Olegg · November 28, 2018, 11:50am

This is a very good speed-up strategy, thank you! I should’ve mentioned that the p x p x n array has p in [2, ..., 12], whereas n can be 1,000 - 10,000; hence my assumptions about the bottlenecks.

However, I do not quite see how caching the values of logDet and logDet_grad would help much. The latter does compute det(M), which can re-use - log(v) - target, but wouldn’t the other computations still be required? Also, wouldn’t it be expensive to check, say, a 1000 x 1 vector for equality to a previous r (unless some IDs or hashcodes are compared)?

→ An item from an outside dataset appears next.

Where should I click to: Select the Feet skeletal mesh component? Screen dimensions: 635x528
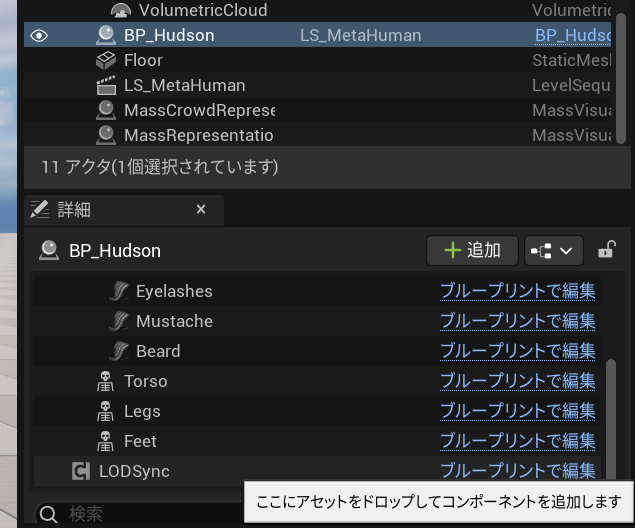(140, 442)
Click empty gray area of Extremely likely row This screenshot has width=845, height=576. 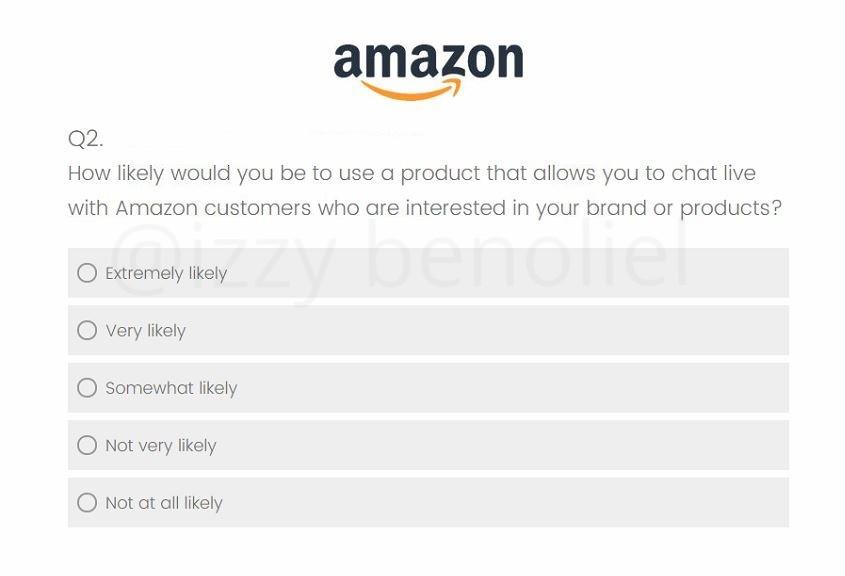(x=507, y=273)
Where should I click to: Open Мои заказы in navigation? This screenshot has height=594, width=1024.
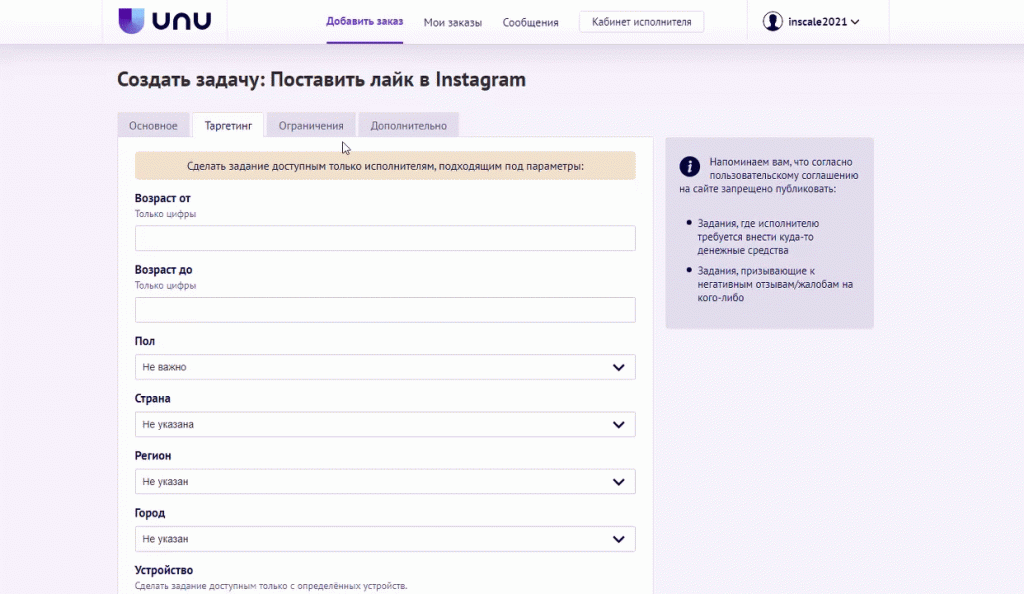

Therefore, would caching M between the calls to logDet and logDet_grad be more beneficial? Then, how would I go about it? Are there some packages or code examples? Can I do it in JuMP or only in MathProgBase directly?

Olegg · November 29, 2018, 5:34pm

Probably the simplest solution is to define a third function, such as bar(mats, n, r) in the answer by odow. This function, returning the summed matrix, would be memoized and called from inside logDet(r...) and logDet_grad(g, r...). Oops!